She's comin' around the corner, here she comes...

This morning, I'm off on the train to San Diego. Looking forward to seeing my dear friend, looking forward to hanging out with her, looking forward to the quiet time on the way.

What I'm perplexed by is my increasing reluctance to stepping away from the family - I've noticed more and more that I'm apprehensive when faced with opportunities to do independent activities. Not so much with the teaching, but about going away, leaving them behind to do something on my own. Hard to put into words what bothers me...worry that something will go wrong...concern that the children will tie my husband up and cause untold havoc in our neighborhood...but mostly, really, subtle, simmering fear. Manageable, now. I wonder if it will be manageable when I'm 50.

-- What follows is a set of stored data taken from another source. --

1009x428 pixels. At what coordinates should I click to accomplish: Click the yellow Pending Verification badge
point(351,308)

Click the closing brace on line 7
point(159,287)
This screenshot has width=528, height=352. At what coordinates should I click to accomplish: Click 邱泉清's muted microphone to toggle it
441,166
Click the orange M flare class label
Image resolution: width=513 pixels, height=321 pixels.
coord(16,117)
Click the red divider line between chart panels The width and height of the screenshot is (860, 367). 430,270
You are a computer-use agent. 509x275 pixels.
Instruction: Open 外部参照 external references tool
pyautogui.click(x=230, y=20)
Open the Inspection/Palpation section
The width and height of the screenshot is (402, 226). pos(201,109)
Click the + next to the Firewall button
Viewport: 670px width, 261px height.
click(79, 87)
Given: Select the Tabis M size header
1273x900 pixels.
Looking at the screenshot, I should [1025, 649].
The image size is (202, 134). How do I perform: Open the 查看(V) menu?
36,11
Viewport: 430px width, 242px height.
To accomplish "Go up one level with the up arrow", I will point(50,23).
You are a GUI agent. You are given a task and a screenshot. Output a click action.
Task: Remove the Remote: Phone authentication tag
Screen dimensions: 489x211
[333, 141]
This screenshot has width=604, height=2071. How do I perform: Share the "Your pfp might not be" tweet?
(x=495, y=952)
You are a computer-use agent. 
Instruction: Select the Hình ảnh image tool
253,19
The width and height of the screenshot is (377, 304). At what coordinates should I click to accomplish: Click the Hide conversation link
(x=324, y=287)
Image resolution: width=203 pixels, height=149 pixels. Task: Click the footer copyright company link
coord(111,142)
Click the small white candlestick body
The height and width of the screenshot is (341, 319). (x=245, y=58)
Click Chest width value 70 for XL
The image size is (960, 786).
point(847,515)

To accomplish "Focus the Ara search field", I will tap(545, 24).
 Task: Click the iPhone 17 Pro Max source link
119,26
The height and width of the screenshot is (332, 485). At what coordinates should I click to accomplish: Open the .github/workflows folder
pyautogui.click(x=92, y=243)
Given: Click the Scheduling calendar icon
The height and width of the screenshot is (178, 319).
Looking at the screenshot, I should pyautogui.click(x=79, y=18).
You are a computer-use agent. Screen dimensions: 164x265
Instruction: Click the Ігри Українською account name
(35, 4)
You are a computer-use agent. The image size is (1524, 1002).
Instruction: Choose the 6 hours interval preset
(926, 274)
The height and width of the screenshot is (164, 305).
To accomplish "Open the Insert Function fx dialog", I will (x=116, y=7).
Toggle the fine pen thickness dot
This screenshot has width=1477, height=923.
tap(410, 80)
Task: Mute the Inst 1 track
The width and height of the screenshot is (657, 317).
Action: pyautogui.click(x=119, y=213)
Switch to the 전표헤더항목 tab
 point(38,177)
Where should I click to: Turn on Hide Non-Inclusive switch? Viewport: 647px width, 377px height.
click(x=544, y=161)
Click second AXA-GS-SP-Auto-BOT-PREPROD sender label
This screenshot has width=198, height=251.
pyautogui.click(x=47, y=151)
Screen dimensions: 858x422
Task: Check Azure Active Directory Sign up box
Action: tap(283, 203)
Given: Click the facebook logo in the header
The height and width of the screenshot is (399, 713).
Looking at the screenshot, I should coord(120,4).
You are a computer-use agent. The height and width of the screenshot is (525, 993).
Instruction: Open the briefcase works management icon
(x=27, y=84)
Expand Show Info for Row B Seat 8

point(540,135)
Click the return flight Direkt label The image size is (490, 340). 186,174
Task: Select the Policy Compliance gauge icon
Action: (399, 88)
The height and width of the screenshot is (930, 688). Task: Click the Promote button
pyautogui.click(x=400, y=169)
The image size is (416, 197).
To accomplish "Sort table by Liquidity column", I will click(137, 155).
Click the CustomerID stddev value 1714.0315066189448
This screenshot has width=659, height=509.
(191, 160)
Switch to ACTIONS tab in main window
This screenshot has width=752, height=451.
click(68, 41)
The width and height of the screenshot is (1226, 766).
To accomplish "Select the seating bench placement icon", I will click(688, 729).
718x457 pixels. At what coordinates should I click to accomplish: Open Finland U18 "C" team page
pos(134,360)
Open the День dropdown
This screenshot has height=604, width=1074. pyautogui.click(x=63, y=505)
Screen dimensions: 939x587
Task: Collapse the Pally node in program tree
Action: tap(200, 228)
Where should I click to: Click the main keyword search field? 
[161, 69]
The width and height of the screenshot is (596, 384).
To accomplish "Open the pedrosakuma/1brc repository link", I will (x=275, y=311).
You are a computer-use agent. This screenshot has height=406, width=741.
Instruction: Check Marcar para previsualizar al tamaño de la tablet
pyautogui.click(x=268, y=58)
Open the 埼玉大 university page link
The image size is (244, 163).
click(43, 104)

Should I stay home? Should I cancel?

Let me think. Let me listen to the music of my home.

No, I'm off. Train leaves at 10:30! See you soon!

Tuesday, August 23, 2005

Another Day in the Life

Argument heard from my office:

J [angry and defiant]: You can't get a cell phone if I can't get a cell phone.

A [matter of fact]: Daddy said I could get one.

J [more angry]: He did not! You can't get one! You're just a crybaby!

A [starting to cry]: Daddy said if we win the lottery, I could get one!

J [unmoved by the fact that the cell phone is mythical]: You'll never get a cell phone, I'm going to get it first!

The entire conversation deteriorated further, resulting in wrestling, tears, and a stay in their separate corners. Oy!

Monday, August 22, 2005

Coming Up for Air

Coming up for air to spit out the goings-on.

I'm fully entrenched in classes even though mentally I'm still on summer vacation. Today's lecture for Civil Procedure however told me I need to stop with the summer mindset.

Sassy's doing great, though. She's got her issues...she loves to nip at the kids shorts, pants, shoe-laces, as they run, as she chases them. She definitely sees them as fellow puppies - it's very funny, but something I hope tempers as she gets older. She's still learning to walk on a leash - wow does she pull! We were pleased though to see that she's got great stamina. She managed a short hike brilliantly, was happy to cross creeks, was happy to get a little muddy, was fine when we bathed her in our little plastic pool outside. I have to say, we're all totally in love with her and she's brought a much-needed sense of "gentleness" to the house. It's great for the kids when she lies on the blanket on the couch and they get to pet her. She slows them down a little.

A little.

There have been days I've said, "I cannot stand my children!" They fight, they demand, they sass us. D and I feel like we're battling the insurgents...every time we think we have them beat, they blow up another part of the house. Is that bad to compare my children to terrorists? I don't mean to demean the terrorists...I mean, the children, but honestly!

Thursday I plan on abandoning the kids to my poor overburdened husband when I take off to visit my dear friend in San Diego. YAY! I think I'm taking the train. The hotel's nearby. It'll be nice to just sit for a couple of hours and read. As opposed to dealing with traffic.

Well...I've more to say, but J's just come into the office and is playing the drums. I'm so glad he's being educated.

What? I can't hear you...I can't hear myself think! Bless his little Slipknotted heart!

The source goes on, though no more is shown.